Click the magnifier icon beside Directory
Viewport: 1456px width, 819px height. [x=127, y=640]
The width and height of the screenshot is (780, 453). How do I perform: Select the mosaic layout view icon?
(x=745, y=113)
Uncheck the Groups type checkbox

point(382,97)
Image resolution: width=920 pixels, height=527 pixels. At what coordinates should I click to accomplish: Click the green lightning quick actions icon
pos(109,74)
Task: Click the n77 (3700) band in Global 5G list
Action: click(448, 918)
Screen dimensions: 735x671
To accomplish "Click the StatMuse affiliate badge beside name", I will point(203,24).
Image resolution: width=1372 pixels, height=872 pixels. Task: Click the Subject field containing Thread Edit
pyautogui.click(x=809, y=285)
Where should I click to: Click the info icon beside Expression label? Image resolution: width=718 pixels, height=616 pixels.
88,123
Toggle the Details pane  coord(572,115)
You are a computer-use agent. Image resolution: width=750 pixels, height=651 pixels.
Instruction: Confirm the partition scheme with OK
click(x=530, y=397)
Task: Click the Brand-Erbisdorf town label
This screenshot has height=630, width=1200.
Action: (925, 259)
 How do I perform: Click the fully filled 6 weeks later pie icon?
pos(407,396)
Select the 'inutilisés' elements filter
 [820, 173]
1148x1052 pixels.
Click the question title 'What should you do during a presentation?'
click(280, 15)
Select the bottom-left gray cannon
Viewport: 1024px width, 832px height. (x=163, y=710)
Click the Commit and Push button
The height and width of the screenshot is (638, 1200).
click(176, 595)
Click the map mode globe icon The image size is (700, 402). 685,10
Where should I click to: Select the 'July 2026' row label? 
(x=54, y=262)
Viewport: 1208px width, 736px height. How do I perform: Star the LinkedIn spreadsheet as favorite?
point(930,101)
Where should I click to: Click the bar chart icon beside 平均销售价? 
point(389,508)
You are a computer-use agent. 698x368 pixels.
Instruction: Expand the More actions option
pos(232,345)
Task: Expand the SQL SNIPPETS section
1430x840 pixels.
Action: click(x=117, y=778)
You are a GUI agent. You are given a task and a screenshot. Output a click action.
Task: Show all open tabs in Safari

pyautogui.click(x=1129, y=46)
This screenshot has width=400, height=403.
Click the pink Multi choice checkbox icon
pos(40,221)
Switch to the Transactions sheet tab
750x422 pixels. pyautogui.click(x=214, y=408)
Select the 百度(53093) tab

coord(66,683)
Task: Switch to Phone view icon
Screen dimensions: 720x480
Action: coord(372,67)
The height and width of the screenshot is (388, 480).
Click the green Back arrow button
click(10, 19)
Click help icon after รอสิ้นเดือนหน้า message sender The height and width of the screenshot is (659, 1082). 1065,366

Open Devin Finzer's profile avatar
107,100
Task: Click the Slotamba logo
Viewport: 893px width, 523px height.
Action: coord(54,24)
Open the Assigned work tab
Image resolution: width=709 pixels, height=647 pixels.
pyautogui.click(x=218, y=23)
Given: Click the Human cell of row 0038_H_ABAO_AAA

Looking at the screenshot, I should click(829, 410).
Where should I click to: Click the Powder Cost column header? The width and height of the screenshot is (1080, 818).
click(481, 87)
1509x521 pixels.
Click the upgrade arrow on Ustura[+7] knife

----------------

Treść zadania:
Przepisz cały powyższy listing i zastąp w nim każde wystąpienie „Where should I click to” wyrażeniem „Where do I click to”. Reszta ma pozostać bez zmian.

Rozwiązanie zadania:
Click the magnifier icon beside Directory
Viewport: 1456px width, 819px height. [x=127, y=640]
The width and height of the screenshot is (780, 453). How do I perform: Select the mosaic layout view icon?
(x=745, y=113)
Uncheck the Groups type checkbox

point(382,97)
Image resolution: width=920 pixels, height=527 pixels. At what coordinates should I click to accomplish: Click the green lightning quick actions icon
pos(109,74)
Task: Click the n77 (3700) band in Global 5G list
Action: click(448, 918)
Screen dimensions: 735x671
To accomplish "Click the StatMuse affiliate badge beside name", I will point(203,24).
Image resolution: width=1372 pixels, height=872 pixels. Task: Click the Subject field containing Thread Edit
pyautogui.click(x=809, y=285)
Where do I click to: Click the info icon beside Expression label? Image resolution: width=718 pixels, height=616 pixels.
88,123
Toggle the Details pane  coord(572,115)
You are a computer-use agent. Image resolution: width=750 pixels, height=651 pixels.
Instruction: Confirm the partition scheme with OK
click(x=530, y=397)
Task: Click the Brand-Erbisdorf town label
This screenshot has height=630, width=1200.
Action: (925, 259)
 How do I perform: Click the fully filled 6 weeks later pie icon?
pos(407,396)
Select the 'inutilisés' elements filter
 [820, 173]
1148x1052 pixels.
Click the question title 'What should you do during a presentation?'
click(280, 15)
Select the bottom-left gray cannon
Viewport: 1024px width, 832px height. (x=163, y=710)
Click the Commit and Push button
The height and width of the screenshot is (638, 1200).
click(176, 595)
Click the map mode globe icon The image size is (700, 402). 685,10
Where do I click to: Select the 'July 2026' row label? 
(x=54, y=262)
Viewport: 1208px width, 736px height. How do I perform: Star the LinkedIn spreadsheet as favorite?
point(930,101)
Where do I click to: Click the bar chart icon beside 平均销售价? 
point(389,508)
You are a computer-use agent. 698x368 pixels.
Instruction: Expand the More actions option
pos(232,345)
Task: Expand the SQL SNIPPETS section
1430x840 pixels.
Action: click(x=117, y=778)
You are a GUI agent. You are given a task and a screenshot. Output a click action.
Task: Show all open tabs in Safari

pyautogui.click(x=1129, y=46)
This screenshot has width=400, height=403.
Click the pink Multi choice checkbox icon
pos(40,221)
Switch to the Transactions sheet tab
750x422 pixels. pyautogui.click(x=214, y=408)
Select the 百度(53093) tab

coord(66,683)
Task: Switch to Phone view icon
Screen dimensions: 720x480
Action: coord(372,67)
The height and width of the screenshot is (388, 480).
Click the green Back arrow button
click(10, 19)
Click help icon after รอสิ้นเดือนหน้า message sender The height and width of the screenshot is (659, 1082). 1065,366

Open Devin Finzer's profile avatar
107,100
Task: Click the Slotamba logo
Viewport: 893px width, 523px height.
Action: coord(54,24)
Open the Assigned work tab
Image resolution: width=709 pixels, height=647 pixels.
pyautogui.click(x=218, y=23)
Given: Click the Human cell of row 0038_H_ABAO_AAA

Looking at the screenshot, I should click(829, 410).
Where do I click to: Click the Powder Cost column header? The width and height of the screenshot is (1080, 818).
click(481, 87)
1509x521 pixels.
Click the upgrade arrow on Ustura[+7] knife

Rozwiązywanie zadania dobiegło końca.